## Written request
Copy each of the items below verbatim, preserving every line in its original order.

-- BEGIN Provided entries --

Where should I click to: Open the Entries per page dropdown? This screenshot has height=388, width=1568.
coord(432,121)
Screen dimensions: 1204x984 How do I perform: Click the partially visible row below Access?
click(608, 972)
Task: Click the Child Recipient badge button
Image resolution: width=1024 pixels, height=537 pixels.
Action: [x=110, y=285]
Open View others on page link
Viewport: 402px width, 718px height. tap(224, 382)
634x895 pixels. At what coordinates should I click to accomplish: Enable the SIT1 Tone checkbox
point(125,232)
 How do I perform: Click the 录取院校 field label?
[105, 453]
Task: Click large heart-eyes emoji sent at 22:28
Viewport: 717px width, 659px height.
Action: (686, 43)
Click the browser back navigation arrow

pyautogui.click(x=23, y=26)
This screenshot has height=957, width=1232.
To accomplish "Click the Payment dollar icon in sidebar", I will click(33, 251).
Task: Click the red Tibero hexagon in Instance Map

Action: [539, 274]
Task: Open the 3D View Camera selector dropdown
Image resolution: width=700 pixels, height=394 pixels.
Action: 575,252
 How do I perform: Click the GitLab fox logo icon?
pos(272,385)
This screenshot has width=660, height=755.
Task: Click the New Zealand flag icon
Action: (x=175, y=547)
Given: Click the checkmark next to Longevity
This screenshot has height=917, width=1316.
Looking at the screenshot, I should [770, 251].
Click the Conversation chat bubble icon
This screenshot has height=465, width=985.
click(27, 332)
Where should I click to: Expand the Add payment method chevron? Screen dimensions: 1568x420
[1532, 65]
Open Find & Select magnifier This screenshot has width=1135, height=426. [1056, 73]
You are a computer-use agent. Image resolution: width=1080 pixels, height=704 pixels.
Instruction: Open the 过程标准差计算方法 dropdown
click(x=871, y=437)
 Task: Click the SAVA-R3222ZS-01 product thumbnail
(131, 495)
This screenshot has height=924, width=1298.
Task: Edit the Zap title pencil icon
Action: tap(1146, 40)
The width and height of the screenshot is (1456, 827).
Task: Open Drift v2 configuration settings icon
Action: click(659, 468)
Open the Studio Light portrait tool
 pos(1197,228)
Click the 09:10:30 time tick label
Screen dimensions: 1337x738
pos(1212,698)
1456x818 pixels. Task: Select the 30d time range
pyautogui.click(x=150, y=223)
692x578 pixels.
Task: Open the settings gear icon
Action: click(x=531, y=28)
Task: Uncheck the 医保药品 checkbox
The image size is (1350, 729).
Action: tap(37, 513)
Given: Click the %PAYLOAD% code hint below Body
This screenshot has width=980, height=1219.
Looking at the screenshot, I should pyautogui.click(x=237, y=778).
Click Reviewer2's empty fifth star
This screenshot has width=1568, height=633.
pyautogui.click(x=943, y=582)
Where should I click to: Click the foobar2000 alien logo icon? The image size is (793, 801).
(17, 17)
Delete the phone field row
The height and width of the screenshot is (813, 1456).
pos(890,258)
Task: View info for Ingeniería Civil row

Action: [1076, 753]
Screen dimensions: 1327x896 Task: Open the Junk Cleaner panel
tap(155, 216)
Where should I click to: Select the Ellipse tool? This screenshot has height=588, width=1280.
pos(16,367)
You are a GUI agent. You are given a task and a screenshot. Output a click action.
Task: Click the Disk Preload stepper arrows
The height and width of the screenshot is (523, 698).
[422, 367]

-- END Provided entries --

## Response to this task
Where should I click to: Open the Entries per page dropdown? This screenshot has height=388, width=1568.
coord(432,121)
Screen dimensions: 1204x984 How do I perform: Click the partially visible row below Access?
click(608, 972)
Task: Click the Child Recipient badge button
Image resolution: width=1024 pixels, height=537 pixels.
Action: [x=110, y=285]
Open View others on page link
Viewport: 402px width, 718px height. tap(224, 382)
634x895 pixels. At what coordinates should I click to accomplish: Enable the SIT1 Tone checkbox
point(125,232)
 How do I perform: Click the 录取院校 field label?
[105, 453]
Task: Click large heart-eyes emoji sent at 22:28
Viewport: 717px width, 659px height.
Action: (686, 43)
Click the browser back navigation arrow

pyautogui.click(x=23, y=26)
This screenshot has height=957, width=1232.
To accomplish "Click the Payment dollar icon in sidebar", I will click(33, 251).
Task: Click the red Tibero hexagon in Instance Map

Action: [539, 274]
Task: Open the 3D View Camera selector dropdown
Image resolution: width=700 pixels, height=394 pixels.
Action: 575,252
 How do I perform: Click the GitLab fox logo icon?
pos(272,385)
This screenshot has width=660, height=755.
Task: Click the New Zealand flag icon
Action: (x=175, y=547)
Given: Click the checkmark next to Longevity
This screenshot has height=917, width=1316.
Looking at the screenshot, I should [770, 251].
Click the Conversation chat bubble icon
This screenshot has height=465, width=985.
click(27, 332)
Where should I click to: Expand the Add payment method chevron? Screen dimensions: 1568x420
[1532, 65]
Open Find & Select magnifier This screenshot has width=1135, height=426. [1056, 73]
You are a computer-use agent. Image resolution: width=1080 pixels, height=704 pixels.
Instruction: Open the 过程标准差计算方法 dropdown
click(x=871, y=437)
 Task: Click the SAVA-R3222ZS-01 product thumbnail
(131, 495)
This screenshot has height=924, width=1298.
Task: Edit the Zap title pencil icon
Action: tap(1146, 40)
The width and height of the screenshot is (1456, 827).
Task: Open Drift v2 configuration settings icon
Action: click(659, 468)
Open the Studio Light portrait tool
 pos(1197,228)
Click the 09:10:30 time tick label
Screen dimensions: 1337x738
pos(1212,698)
1456x818 pixels. Task: Select the 30d time range
pyautogui.click(x=150, y=223)
692x578 pixels.
Task: Open the settings gear icon
Action: click(x=531, y=28)
Task: Uncheck the 医保药品 checkbox
The image size is (1350, 729).
Action: tap(37, 513)
Given: Click the %PAYLOAD% code hint below Body
This screenshot has width=980, height=1219.
Looking at the screenshot, I should pyautogui.click(x=237, y=778).
Click Reviewer2's empty fifth star
This screenshot has width=1568, height=633.
pyautogui.click(x=943, y=582)
Where should I click to: Click the foobar2000 alien logo icon? The image size is (793, 801).
(17, 17)
Delete the phone field row
The height and width of the screenshot is (813, 1456).
pos(890,258)
Task: View info for Ingeniería Civil row

Action: [1076, 753]
Screen dimensions: 1327x896 Task: Open the Junk Cleaner panel
tap(155, 216)
Where should I click to: Select the Ellipse tool? This screenshot has height=588, width=1280.
pos(16,367)
You are a GUI agent. You are given a task and a screenshot. Output a click action.
Task: Click the Disk Preload stepper arrows
The height and width of the screenshot is (523, 698).
[422, 367]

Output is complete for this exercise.